I grew up in a rural area near the Maasai Mara, in Kenya, where nights held the promise of adventure. Elephants would occasionally venture within 100 meters of our house, sending our dogs into a frenzy. The nearby forests were a playground, where we’d feast on wild fruits, sip from natural springs, and receive timely warnings from Kenya Wildlife Officers about lone buffalo or wandering hippos.
I attended a local primary school, where Wednesday afternoons were eagerly anticipated. It was our collective mission to gather firewood for the school’s kitchen, ensuring a steady supply of lunch—often a comforting bowl of githeri (a blend of beans and corn) followed by dinner of ugali (ground corn flour) and cabbage, occasionally accompanied by beans or a precious piece of meat.
My family was privileged to reside in the school’s teacher’s quarters, and as the eldest, I assumed the duty of tending to the jiko – a traditional charcoal cook stove – after school. I can’t say I relished this task, especially during the rainy season when wet sticks and damp charcoal made it an arduous endeavour. The charcoal also left my hands perpetually stained, earning me the disapproval of my class teacher due to my persistently dirty nails. Headaches were an unfortunate side effect of these stoves, and I even once fainted on Christmas Eve due to carbon monoxide buildup in our poorly ventilated home.
Charcoal was our reliable choice, affordable and readily available. Then, one day, my father returned from Narok town with a gas cylinder and a 2-burner stove. We were given strict instructions never to operate it ourselves, for fear of causing a catastrophic explosion. It was reserved exclusively for breakfast, while our trusted jiko continued to serve for dinner, boiling water, and heating. Refilling the gas cylinder was an expensive and time-consuming ordeal, taking two days due to challenging roads and distance.

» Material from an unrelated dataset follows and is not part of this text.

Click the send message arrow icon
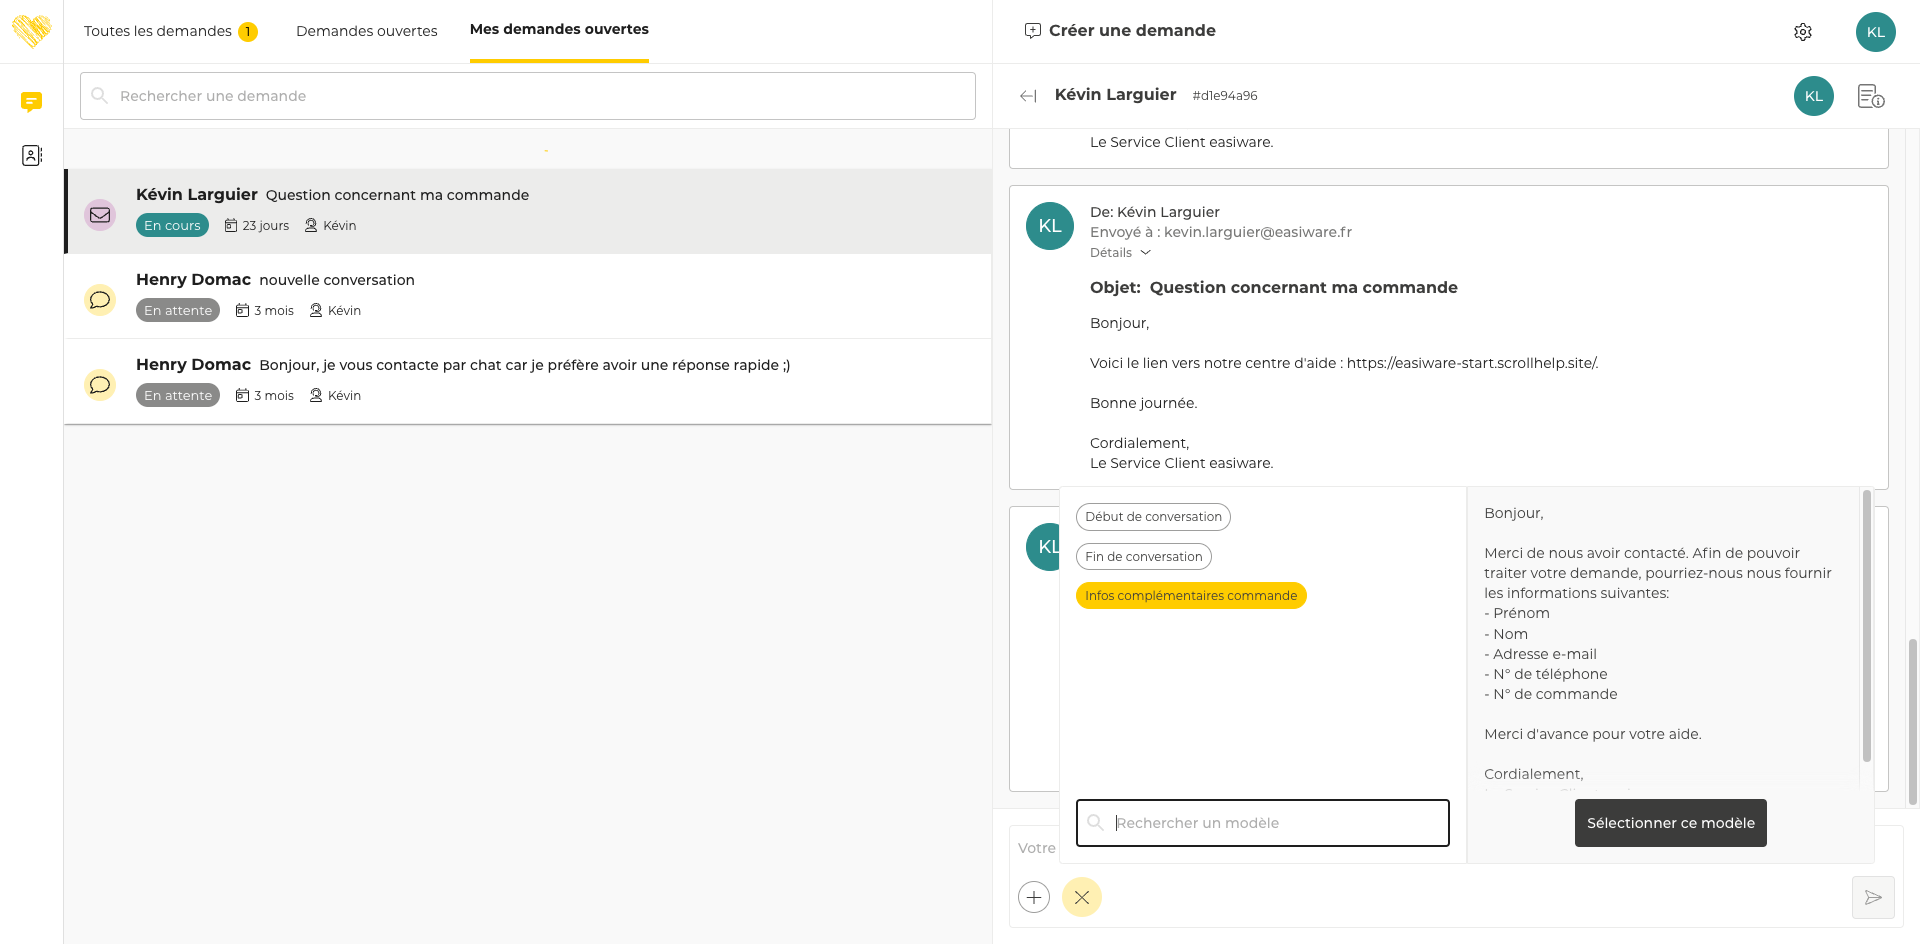The width and height of the screenshot is (1920, 944). click(1872, 897)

Our eventual move to an urban centre marked a significant transition. Gas became our primary cooking fuel for all meals, and we acquired a kettle to simplify water boiling. The trusty jiko still had its role, especially for dishes like beans, chapati, and grilled meat that demanded longer cooking times. Occasionally, we turned to briquettes, a cleaner-burning and headache-free alternative to charcoal, which often proved equally or even more cost-effective.
Way forward?
My journey from traditional biomass and charcoal stoves to the convenience of gas and briquettes has been a transformational one. It’s a story that resonates with countless households in Nairobi and beyond, where energy choices are influenced by factors like availability, affordability, and tradition. However, it is clear that transitioning to cleaner cooking technologies is not just about embracing new tools; it’s about addressing the barriers that hinder progress.
Strategic steps:
Knowledge is the basis for transformation. Efforts to raise awareness of the negative health and environmental effects of traditional cooking methods are crucial. Community seminars, school programs, and public campaigns can be instrumental in educating households about cleaner alternatives. It is necessary to engage local communities and authorities. When people witness the benefits of cleaner cooking first-hand, they become change agents in their communities.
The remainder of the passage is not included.